Text segment:
========

I find it enjoyable because everything is defined and consistent and makes sense. With different programming paradigms you have all these different concepts, tools and constructs you can use to perform a task. I listen to a lot of conferences by Venkat Subramaniam (hilarious guy) and his talks definitely illustrate that traditionally, programmers think too narrowly and are too accustomed to a particularly convention or way of doing things. Adaptability and ability to think unconventionally can be useful. It's creative in the sense that there are so many different ways of making a program to do the same task - even very trivial programs can vary tremendously by programmer to programmer depending on their style. So I would say that it is indeed creative because you're creating software in your own style.


----------



## Ahiko (Dec 20, 2011)

There's more to programming than just "code". 

You can get really creative with a greater depth of understanding in data structures, algorithm design, artificial intelligence patterns, mathematical structures and applying relevant software engineering and architectural designs.

Understanding pros and cons between different technologies, structures, patterns, etc, is another aspect of "creativity" that is helpful in this field.

Like @Razare mentioned, much of the creativity is given as responsibility for higher positions like software/hardware architects and SW/HW designers. They're the ones who determine the requirements, costs, task allocation, and product design that their team is given.

But even in lower positions (entry-level software engineers, developers), you can incorporate skill and creativity to program things with optimization in mind.


----------



## dizzycactus (Sep 9, 2012)

========

Dataset content:
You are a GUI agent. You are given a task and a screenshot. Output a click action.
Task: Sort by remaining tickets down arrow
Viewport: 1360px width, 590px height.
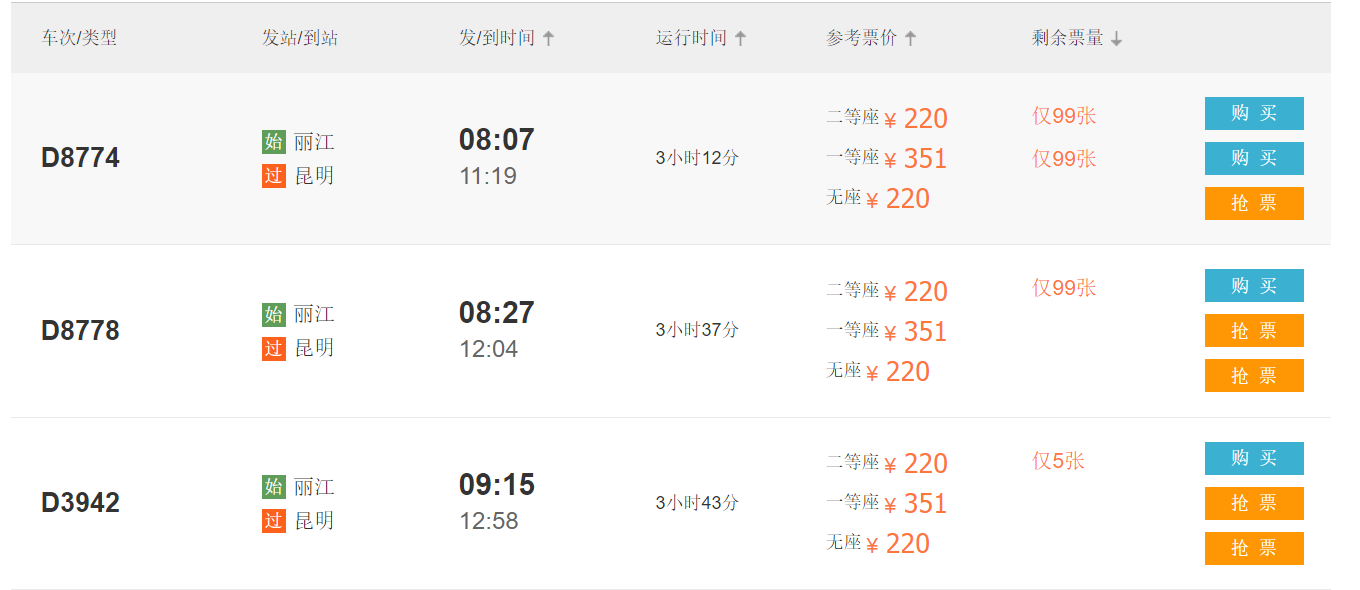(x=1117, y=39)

========

Problem statement: In the programming forum thread, who determines the requirements, costs, task allocation, and product design that a team is given?

Response to this exercise: Software/hardware architects and SW/HW designers.